Proxy Bots: The file server/bots/BotName/AI/run_proxy.bat is a file which must exist if your bot is listed as 'proxy' in server_settings.ini, it will be run on the client machine immediately BEFORE StarCraft is launched, and must contain all code necessary to launch your proxy bot. All proxy bot files must be stored in the server/bots/BotName/AI/ directory (subdirectories allowed), since this is the folder which is copied to the client machine before a game starts.

Running Server Software

  1. Edit server/server_settings.ini to suit your tournament needs
  2. Run server/run_server.bat
  3. If previous results exist, server will ask to resume tournament
  4. If you do not resume a tournament, server will ask to delete previous results
  5. If a games list file does not exist, server will prompt to generate one. It will generate a round robin tournament based on the bots and maps in server_settings.ini.

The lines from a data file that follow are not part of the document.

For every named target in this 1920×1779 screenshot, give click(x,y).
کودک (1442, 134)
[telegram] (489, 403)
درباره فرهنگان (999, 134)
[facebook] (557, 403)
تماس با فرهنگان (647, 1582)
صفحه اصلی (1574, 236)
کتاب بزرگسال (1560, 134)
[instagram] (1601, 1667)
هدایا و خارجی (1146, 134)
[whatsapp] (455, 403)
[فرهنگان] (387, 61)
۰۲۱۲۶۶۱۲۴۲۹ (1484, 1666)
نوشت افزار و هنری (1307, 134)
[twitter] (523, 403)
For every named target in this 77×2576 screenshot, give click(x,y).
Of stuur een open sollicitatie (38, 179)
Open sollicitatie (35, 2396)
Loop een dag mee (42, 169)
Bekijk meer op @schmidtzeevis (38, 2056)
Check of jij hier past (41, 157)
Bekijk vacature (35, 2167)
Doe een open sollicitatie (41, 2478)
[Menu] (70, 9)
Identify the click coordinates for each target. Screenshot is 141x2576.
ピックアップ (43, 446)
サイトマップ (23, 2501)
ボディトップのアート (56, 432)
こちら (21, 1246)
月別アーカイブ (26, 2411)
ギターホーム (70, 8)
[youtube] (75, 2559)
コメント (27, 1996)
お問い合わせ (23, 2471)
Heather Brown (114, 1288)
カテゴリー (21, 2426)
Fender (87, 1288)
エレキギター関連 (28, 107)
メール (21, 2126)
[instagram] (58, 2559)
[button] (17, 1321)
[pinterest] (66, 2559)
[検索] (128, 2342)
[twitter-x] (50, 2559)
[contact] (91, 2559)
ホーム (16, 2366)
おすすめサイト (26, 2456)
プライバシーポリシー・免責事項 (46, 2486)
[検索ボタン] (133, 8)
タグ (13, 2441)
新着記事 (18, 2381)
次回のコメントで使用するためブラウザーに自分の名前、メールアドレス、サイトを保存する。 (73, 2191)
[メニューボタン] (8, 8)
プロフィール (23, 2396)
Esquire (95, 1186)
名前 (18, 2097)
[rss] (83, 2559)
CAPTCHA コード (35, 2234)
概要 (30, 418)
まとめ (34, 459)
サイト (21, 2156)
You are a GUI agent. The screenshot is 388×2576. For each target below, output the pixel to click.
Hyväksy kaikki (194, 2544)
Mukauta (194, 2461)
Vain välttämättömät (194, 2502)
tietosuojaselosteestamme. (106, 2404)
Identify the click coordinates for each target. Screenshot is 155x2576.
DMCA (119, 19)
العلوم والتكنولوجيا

Currently only round robin tournament games generation is supported, however you can edit the games list manually as long as you follow the existing syntax.
  6. Server will check if required files exist before launching GUI
  7. Once the GUI has started, launch client software on client machines

Results Output:

  • Raw results are written to server/results.txt after each game ends
  • HTML results are written every 2 seconds to server/html/
  • Detailed HTML match results can be written manually via the Server GUI, or automatically once every minute if you turn on the option in the server settings file. It is off by default due to long processing times for large tournaments.
  • Replay files are saved to server/replays/
  • Bot read/write directories are stored in server/bots/BotName/(read|write)

Initial Client Setup

  1. Install StarCraft: BroodWar to a directory containing no spaces
  2. Upgrade StarCraft to latest version 1.16.1
  3. Install Microsoft Visual C++ Redists
  4. Install Java JDK 7
  5. Edit system PATH to include jdk/bin directory for javac and java
  6. 32bit Windows: Edit registry so that HKLM\SOFTWARE has "Full Control" for current user
  7. 64bit Windows: Edit registry so that HKLM\SOFTWARE\Wow6432Node has "Full Control" for current user
  8. Copy client/ directory to client machine

Running Client Software

  1. Edit client/client_settings.ini to match your tournament setup
  2. Run client/run_client.bat

Note: Exactly one client instance can be run per machine. Clients can be run on a physical or a virtual machine, as long as your LAN settings can handle StarCraft's UDP communication. One client can be run on the same machine as the server. I regularly run sample tournaments with the server and one client running on a physical machine, with a 2nd client running in a VM.